Madonna torna al suo meglio, Rebel Heart ha una mirabile facilità e morbidezza che è stata da lungo assente, qualità che era carente dai tempi del suo ultimo capolavoro, Confessions On A Dancefloor. Nel disco ci sono virtuosismi che emergono bene comunque da un lavoro molto elaborato. La divertente, creativa, scandalosa Madonna che abbiamo conosciuto è ancora qui, scopre spesso più di una nota sperimentale. L'album è lungo (nella sua versione integrale, superdeluxe, 25 brani) perché è essenzialmente composto da due album separati, uno è malinconico e denso di riflessioni su storie d'amore fallite, presagi di insicurezza ed esistenzialismo, l'altro ha un linguaggio sfacciato e lancia continue sfide, con produzioni di ispirazione EDM, spesso ad opera di Diplo e non c'è ovviamente alcun motivo per cui un album non possa contenerli entrambi, la tipica dualità di Madonna che è alla più piena potenza. Madonna spinge tutti ad un angolo e ce lo dice in maniera chiara e forte. E poi una linea di basso e alcuni elementi del sound ti trascinano a Madonnaland, dove l'introspezione e l'abbandono si impegnano in atti erotici di auto-realizzazione.

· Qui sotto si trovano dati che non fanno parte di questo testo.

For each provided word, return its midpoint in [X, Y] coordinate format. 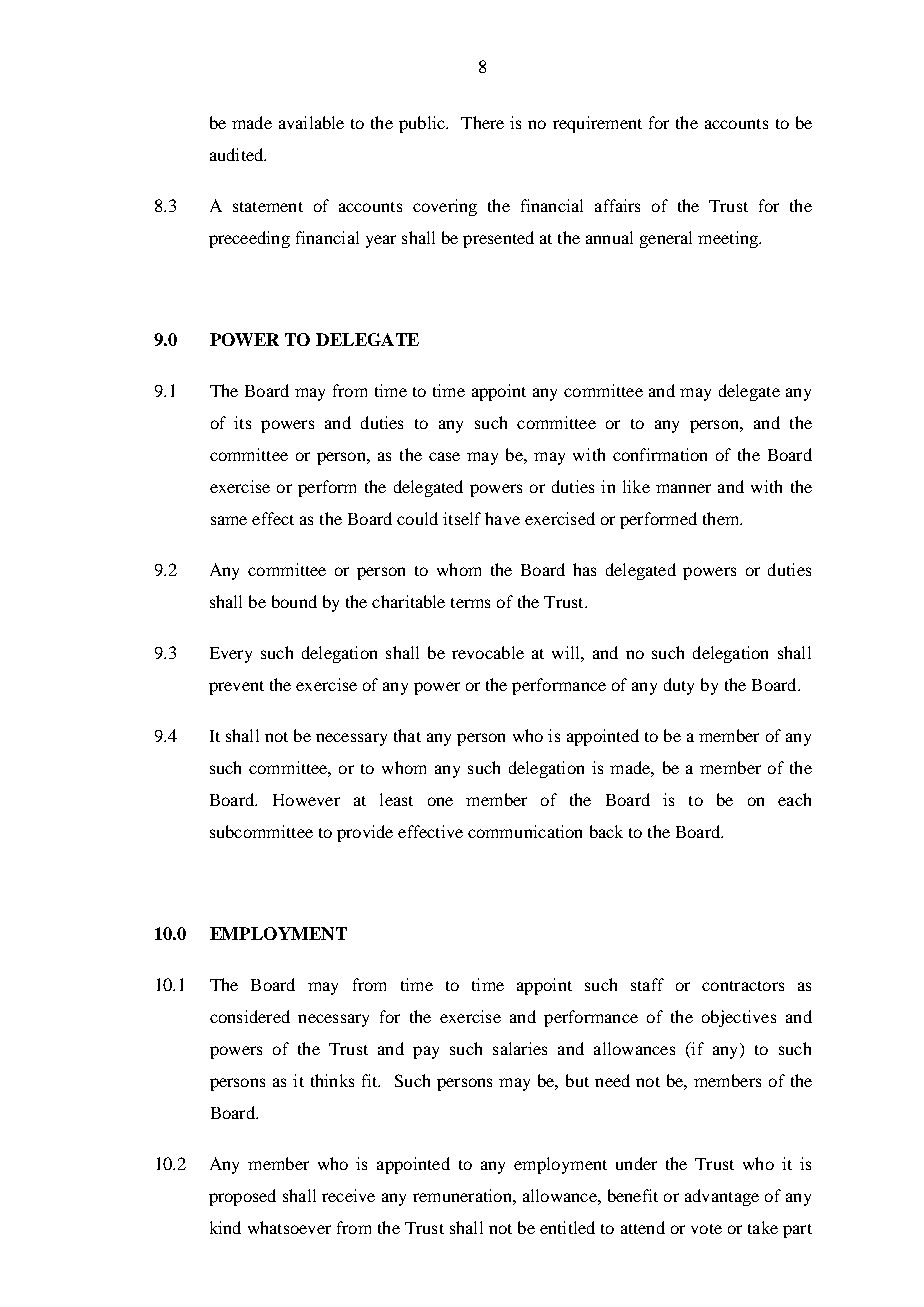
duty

Si potrebbe quindi dire che è il suo miglior album dai tempi di Confessions On A Dancefloor (2005), Rebel Heart è per molti versi un lontano cugino di Ray Of Light, un disco insolitamente personale. Il tono cambia drammaticamente tra elettronica contemporanea, avventure pop e ballate lussureggianti.
E così Madonna ha mescolato il suo passato con il suo presente, riuscendo ad apparire umana e più grandiosa allo stesso tempo, regalandoci un nuovo gioiello pop. Lady Ciccone resta la sola vera sovrana del regno del pop, lo è da più di trent'anni, e lo sarà per molto, molto tempo ancora.